Dengan adanya pelayanan ini, diharapkan warga binaan dapat memiliki identitas resmi yang memudahkan mereka dalam berinteraksi dengan layanan publik.
Kepala Lapas Waingapu, Revanda Bangun, menyampaikan apresiasi terhadap gerak cepat Disdukcapil Sumba Timur melaksanakan program ini.
“Ini adalah langkah positif untuk membantu warga binaan kami untuk mendapatkan pemenuhan hak identitas mereka, yang kedepannya dapat digunakan sebagai hak pilih dalam pemilu kepala daerah, pelayanan kesehatan, pendidikan dan pengurusan administratif lainnya,” ujar Kepala Lapas Waingapu, Revanda Bangun.
Sementara itu, Kepala Dinas Kependudukan dan Pencatatan Sipil Kabupaten Sumba Timur, Safriyanti Ina Dapadeda menjelaskan pentingnya Identitas Kependudukan Digital dalam era digital saat ini.
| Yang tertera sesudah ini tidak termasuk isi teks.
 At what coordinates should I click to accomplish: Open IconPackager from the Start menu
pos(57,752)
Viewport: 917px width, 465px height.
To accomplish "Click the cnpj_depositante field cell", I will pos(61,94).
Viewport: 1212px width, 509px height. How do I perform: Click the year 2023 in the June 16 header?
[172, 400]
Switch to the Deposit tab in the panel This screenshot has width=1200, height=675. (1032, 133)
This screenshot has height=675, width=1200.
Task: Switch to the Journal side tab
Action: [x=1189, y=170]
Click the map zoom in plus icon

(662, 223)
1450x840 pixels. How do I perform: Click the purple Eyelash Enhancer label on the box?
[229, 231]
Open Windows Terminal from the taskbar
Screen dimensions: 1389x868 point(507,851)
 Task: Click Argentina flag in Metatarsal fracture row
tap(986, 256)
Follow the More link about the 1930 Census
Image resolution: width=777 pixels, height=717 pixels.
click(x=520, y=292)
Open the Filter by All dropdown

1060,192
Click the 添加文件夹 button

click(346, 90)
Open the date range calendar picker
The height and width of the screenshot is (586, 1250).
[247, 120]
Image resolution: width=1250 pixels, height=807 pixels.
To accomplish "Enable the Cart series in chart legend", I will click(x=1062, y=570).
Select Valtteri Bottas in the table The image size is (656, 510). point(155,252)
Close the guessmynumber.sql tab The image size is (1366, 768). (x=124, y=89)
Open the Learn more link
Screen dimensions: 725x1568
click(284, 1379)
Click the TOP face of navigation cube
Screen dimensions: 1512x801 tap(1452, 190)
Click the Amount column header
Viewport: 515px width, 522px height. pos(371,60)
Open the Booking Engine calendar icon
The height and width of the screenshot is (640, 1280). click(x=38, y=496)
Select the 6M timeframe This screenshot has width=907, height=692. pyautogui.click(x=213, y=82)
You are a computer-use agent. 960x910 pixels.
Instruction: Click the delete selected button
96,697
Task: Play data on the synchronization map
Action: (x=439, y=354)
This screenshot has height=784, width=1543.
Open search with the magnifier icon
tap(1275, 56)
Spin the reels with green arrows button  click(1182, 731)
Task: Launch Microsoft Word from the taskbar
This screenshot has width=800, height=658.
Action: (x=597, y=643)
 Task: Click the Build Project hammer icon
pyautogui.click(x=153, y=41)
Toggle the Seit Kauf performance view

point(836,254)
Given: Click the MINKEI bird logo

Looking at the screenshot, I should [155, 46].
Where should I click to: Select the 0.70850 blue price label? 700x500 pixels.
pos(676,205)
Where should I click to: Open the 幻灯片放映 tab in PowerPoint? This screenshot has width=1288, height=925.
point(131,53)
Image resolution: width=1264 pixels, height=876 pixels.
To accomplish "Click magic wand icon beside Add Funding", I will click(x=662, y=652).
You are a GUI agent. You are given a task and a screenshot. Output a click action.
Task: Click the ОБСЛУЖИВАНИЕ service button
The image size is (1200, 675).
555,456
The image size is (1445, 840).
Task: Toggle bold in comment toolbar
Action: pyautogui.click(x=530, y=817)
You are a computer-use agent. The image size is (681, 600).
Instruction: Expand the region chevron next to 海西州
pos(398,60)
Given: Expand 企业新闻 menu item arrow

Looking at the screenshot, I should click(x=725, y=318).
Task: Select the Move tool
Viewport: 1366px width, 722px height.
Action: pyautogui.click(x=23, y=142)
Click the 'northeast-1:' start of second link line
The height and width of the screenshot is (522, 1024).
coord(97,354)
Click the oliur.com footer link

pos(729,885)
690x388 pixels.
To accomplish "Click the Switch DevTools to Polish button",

“IKD memberikan kemudahan bagi masyarakat untuk mengakses layanan publik secara online, serta menjamin keamanan dan privasi data kependudukan,dan kami membuka ruang seluas-luasnya baik itu petugas maupun warga binaan menyampaikan kendala terkait administrasi kependudukan,” jelas Kepala Dinas Kependudukan dan Pencatatan Sipil Kabupaten Sumba Timur, Safriyanti Ina Dapadeda.
Pelayanan hari ini dihadiri oleh petugas Lapas waingapu, warga binaan serta para petugas Disdukcapil yang siap membantu proses aktivasi dan perekaman.
Dengan antusiasme yang tinggi, para peserta mengikuti prosedur dengan baik. Kegiatan ini diharapkan dapat menjadi contoh yang baik dalam memberikan pelayanan administrasi kependudukan yang lebih inklusif dan responsif terhadap kebutuhan masyarakat. [HD]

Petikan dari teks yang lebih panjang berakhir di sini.